Rampancy here does not only mean prospering and thriving, growing beyond inherent boundaries, as suggested by a popular misreading of theoretical text, but sheer growth, growth in and on and through all levels. This is a movement of redundancy and contingency that genuinely implies its own counter-tendencies: splitting and implosion, even self-termination, self-sublimation, and re-cycling, several segments getting horny, putrefaction, cartilagination, hunchbackedness, fermentation, and repulsiveness ... Just as Thomann himself announces in his Maschinist Thomann manifesto: "If you use postmodern clichés, please at least do it properly!"
His strategic approach to interacting with and facing the 'outside' turns Thomann's form of networking into a non-dialectic dialectics of distance and nearness, presence and absence, hostile take-over and friendly separation, particularisation and formation of fractions and, of course, the everlasting readiness for alliance. Thomann calls it "die and let live" (Georg Paul Thomann: Zum 100. Geburtstag Der 80er Jahre. Majuskeln, Vienna, 1992).
In this context, Thomann's oeuvre is a manifestation of his own personal progression through and in the counter-cultures of the post-war era. Little of his oeuvre is qualified to be memorised, kept or historicised, let alone shown in a museum. A good deal of it has simply been left by the side of the road. The paintings, the music, public appearances and other forms of statement by the "enfant terrassé of the Austrian art scene" (Thomann on Thomann) are intended to be consumed and processed quickly since, like secret messages in old spy-movies, they start to dissolve in the socio-physical givens of exposure as soon as they come into contact with them.

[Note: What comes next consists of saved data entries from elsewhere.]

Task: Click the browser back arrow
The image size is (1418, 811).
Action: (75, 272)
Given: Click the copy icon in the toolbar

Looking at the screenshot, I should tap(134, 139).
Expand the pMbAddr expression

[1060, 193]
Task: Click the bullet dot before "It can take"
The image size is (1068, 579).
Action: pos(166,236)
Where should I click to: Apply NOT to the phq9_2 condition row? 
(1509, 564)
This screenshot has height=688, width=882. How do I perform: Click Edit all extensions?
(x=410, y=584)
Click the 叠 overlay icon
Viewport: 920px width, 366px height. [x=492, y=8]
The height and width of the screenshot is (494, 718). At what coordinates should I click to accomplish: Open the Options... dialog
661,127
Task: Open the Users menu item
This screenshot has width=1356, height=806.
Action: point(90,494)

With contributions by: Martin Büsser, Stella Rollig, Roland Schöny, Stefan Grissemann, Lioba Reddeker, Peter von Trapp, Thomas Meineke, Zdenka Badovinac, Geert Lovink, Hans Temnitschka, Cosima Rainer, Michael Nagula, Amina Handke, Andreas Findeisen, Johannes Ullmaier, Claudia Slanar, Lorenz Seidler, Frank Apunkt Schneider, Gabu Heindl, Beat Weber, Tonki Gebauer, Didi Bruckmayr, Gerhard Stöger, Thomas Raab, Christian Kobald.

Edited by Thomas Edlinger, Johannes Grenzfurthner, Fritz Ostermayer

Published by edition selene in german and english language.
Paperback, 600 pages.
ISBN: 3-85266-183-8.
Euro: 34,80.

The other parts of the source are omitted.